Assignment
A verbatim reproduction of all the entries is needed.

[Excerpted data]

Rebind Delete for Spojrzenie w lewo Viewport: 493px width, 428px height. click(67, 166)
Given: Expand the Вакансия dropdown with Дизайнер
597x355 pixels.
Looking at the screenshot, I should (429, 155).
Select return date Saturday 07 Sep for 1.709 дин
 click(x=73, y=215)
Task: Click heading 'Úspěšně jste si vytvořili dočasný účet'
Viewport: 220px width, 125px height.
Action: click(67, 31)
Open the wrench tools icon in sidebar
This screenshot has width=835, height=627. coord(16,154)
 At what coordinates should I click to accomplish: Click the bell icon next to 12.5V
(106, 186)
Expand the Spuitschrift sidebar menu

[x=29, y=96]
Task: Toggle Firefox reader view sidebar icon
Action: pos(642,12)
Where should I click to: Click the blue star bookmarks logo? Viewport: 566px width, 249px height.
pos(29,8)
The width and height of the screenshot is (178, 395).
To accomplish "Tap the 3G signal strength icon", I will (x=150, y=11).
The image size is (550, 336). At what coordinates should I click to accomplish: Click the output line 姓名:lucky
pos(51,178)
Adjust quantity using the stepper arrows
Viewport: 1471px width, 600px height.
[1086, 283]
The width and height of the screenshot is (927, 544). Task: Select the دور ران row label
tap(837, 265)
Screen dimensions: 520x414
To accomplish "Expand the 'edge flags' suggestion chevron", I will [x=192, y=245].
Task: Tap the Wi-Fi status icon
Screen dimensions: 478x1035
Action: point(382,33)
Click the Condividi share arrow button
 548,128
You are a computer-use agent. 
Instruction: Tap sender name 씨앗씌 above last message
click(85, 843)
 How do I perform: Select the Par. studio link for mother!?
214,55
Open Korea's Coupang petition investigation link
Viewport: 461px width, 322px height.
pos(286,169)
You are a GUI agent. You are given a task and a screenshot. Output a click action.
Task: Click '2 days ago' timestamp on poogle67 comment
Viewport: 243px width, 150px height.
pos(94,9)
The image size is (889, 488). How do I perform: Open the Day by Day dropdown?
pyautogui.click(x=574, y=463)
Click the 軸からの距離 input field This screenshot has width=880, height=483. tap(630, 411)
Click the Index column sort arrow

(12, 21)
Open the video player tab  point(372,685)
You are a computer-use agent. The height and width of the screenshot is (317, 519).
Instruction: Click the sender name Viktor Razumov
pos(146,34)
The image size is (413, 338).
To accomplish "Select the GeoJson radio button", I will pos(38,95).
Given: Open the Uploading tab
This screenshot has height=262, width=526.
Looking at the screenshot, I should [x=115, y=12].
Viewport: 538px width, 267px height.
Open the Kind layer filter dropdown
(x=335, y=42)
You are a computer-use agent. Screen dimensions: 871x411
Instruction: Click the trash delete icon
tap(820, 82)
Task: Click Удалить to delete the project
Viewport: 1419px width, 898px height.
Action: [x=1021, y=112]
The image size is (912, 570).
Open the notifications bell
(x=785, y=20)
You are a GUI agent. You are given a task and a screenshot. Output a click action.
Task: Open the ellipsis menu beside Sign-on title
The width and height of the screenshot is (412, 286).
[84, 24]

[/Excerpted data]

Finished task
Rebind Delete for Spojrzenie w lewo Viewport: 493px width, 428px height. click(67, 166)
Given: Expand the Вакансия dropdown with Дизайнер
597x355 pixels.
Looking at the screenshot, I should (429, 155).
Select return date Saturday 07 Sep for 1.709 дин
 click(x=73, y=215)
Task: Click heading 'Úspěšně jste si vytvořili dočasný účet'
Viewport: 220px width, 125px height.
Action: click(67, 31)
Open the wrench tools icon in sidebar
This screenshot has width=835, height=627. coord(16,154)
 At what coordinates should I click to accomplish: Click the bell icon next to 12.5V
(106, 186)
Expand the Spuitschrift sidebar menu

[x=29, y=96]
Task: Toggle Firefox reader view sidebar icon
Action: pos(642,12)
Where should I click to: Click the blue star bookmarks logo? Viewport: 566px width, 249px height.
pos(29,8)
The width and height of the screenshot is (178, 395).
To accomplish "Tap the 3G signal strength icon", I will (x=150, y=11).
The image size is (550, 336). At what coordinates should I click to accomplish: Click the output line 姓名:lucky
pos(51,178)
Adjust quantity using the stepper arrows
Viewport: 1471px width, 600px height.
[1086, 283]
The width and height of the screenshot is (927, 544). Task: Select the دور ران row label
tap(837, 265)
Screen dimensions: 520x414
To accomplish "Expand the 'edge flags' suggestion chevron", I will [x=192, y=245].
Task: Tap the Wi-Fi status icon
Screen dimensions: 478x1035
Action: point(382,33)
Click the Condividi share arrow button
 548,128
You are a computer-use agent. 
Instruction: Tap sender name 씨앗씌 above last message
click(85, 843)
 How do I perform: Select the Par. studio link for mother!?
214,55
Open Korea's Coupang petition investigation link
Viewport: 461px width, 322px height.
pos(286,169)
You are a GUI agent. You are given a task and a screenshot. Output a click action.
Task: Click '2 days ago' timestamp on poogle67 comment
Viewport: 243px width, 150px height.
pos(94,9)
The image size is (889, 488). How do I perform: Open the Day by Day dropdown?
pyautogui.click(x=574, y=463)
Click the 軸からの距離 input field This screenshot has width=880, height=483. tap(630, 411)
Click the Index column sort arrow

(12, 21)
Open the video player tab  point(372,685)
You are a computer-use agent. The height and width of the screenshot is (317, 519).
Instruction: Click the sender name Viktor Razumov
pos(146,34)
The image size is (413, 338).
To accomplish "Select the GeoJson radio button", I will pos(38,95).
Given: Open the Uploading tab
This screenshot has height=262, width=526.
Looking at the screenshot, I should [x=115, y=12].
Viewport: 538px width, 267px height.
Open the Kind layer filter dropdown
(x=335, y=42)
You are a computer-use agent. Screen dimensions: 871x411
Instruction: Click the trash delete icon
tap(820, 82)
Task: Click Удалить to delete the project
Viewport: 1419px width, 898px height.
Action: [x=1021, y=112]
The image size is (912, 570).
Open the notifications bell
(x=785, y=20)
You are a GUI agent. You are given a task and a screenshot. Output a click action.
Task: Open the ellipsis menu beside Sign-on title
The width and height of the screenshot is (412, 286).
[84, 24]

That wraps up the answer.